Phase 3: extract detailed information

During extracting data and clues as stated in Phase 2, a new theme Product_mic_en is created. Along the clues belonging to this theme, pages on detailed products information can be visited and extracted. This phase is the following of Phase 2. Because the steps to define a data schema and data extraction rules are same as those stated in Phase 2. Only some significant steps are stated in this chapter.

Recognize the theme

On the Theme List work board, select the row of Product_mic_en and click right-button pop-up menu item recognize to load a sample page. Figure 1 shows the Theme Editor work board after clicking the menu.


Figure 1 (Enlarge)

Tips: When the theme list grows longer and longer, finding a specific theme in sequence is very time-consuming. MetaStudio has a query feature with which a sub-set of themes can be found. Query conditions can be exact theme names or strings with wildcard character *, e.g. *Page*, ComPage* or *Page.
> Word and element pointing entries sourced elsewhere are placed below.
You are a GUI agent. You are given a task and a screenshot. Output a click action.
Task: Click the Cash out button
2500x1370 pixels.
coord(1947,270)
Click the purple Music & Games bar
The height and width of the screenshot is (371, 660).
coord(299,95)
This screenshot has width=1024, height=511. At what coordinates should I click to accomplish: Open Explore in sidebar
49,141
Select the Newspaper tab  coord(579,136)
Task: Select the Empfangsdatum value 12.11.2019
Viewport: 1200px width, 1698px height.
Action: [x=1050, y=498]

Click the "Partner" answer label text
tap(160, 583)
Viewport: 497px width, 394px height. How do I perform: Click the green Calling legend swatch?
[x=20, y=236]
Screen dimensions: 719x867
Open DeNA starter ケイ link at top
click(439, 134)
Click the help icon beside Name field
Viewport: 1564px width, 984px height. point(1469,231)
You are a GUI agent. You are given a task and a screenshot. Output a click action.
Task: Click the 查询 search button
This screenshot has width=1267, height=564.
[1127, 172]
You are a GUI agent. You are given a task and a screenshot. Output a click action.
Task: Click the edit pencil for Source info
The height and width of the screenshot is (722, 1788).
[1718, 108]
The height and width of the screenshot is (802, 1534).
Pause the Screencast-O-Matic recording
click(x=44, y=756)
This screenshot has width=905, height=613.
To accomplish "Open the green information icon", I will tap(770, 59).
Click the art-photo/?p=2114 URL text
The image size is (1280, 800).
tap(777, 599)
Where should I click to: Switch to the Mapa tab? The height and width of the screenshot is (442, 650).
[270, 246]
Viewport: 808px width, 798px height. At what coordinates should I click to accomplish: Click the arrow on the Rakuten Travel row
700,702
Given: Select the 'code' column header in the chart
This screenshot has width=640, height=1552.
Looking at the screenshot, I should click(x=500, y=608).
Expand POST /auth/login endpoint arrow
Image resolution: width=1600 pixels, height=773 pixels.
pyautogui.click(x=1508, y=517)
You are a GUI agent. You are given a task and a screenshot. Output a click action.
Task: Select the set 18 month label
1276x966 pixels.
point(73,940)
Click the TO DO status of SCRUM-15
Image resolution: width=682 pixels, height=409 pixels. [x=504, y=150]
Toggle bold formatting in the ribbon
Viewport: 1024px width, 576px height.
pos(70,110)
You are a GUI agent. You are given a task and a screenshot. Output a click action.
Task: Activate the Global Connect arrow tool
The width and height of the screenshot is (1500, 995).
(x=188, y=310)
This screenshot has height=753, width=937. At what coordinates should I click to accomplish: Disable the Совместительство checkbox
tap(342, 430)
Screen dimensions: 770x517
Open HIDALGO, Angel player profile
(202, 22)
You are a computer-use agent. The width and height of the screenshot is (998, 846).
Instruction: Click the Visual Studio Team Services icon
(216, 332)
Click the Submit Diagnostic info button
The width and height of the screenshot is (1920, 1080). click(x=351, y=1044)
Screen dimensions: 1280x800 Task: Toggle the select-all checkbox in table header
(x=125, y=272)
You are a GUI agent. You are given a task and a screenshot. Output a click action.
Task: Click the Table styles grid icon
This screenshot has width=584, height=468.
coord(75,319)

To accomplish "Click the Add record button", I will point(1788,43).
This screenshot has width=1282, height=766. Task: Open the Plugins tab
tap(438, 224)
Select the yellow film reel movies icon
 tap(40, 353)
Define data and clue extraction rules

Two buckets are created. One is for detailed product information and another for titles and clues for other products. There is only one replica for the former. In contrast, there are two replicas for the later because the later is in format of list. Figure 2 shows the Bucket Editor work board for bucket ProductInfo after mapping and figure 3 for bucket OtherProduct. Figure 4 shows information on Info clue created when defining bucket OtherProduct.


Figure 2 (Enlarge)



Figure 3 (Enlarge)



Figure 4 (Enlarge)


In bucket ProductInfo, property description's attribute block is set and is in type of Text which means all text will be extracted within a scope.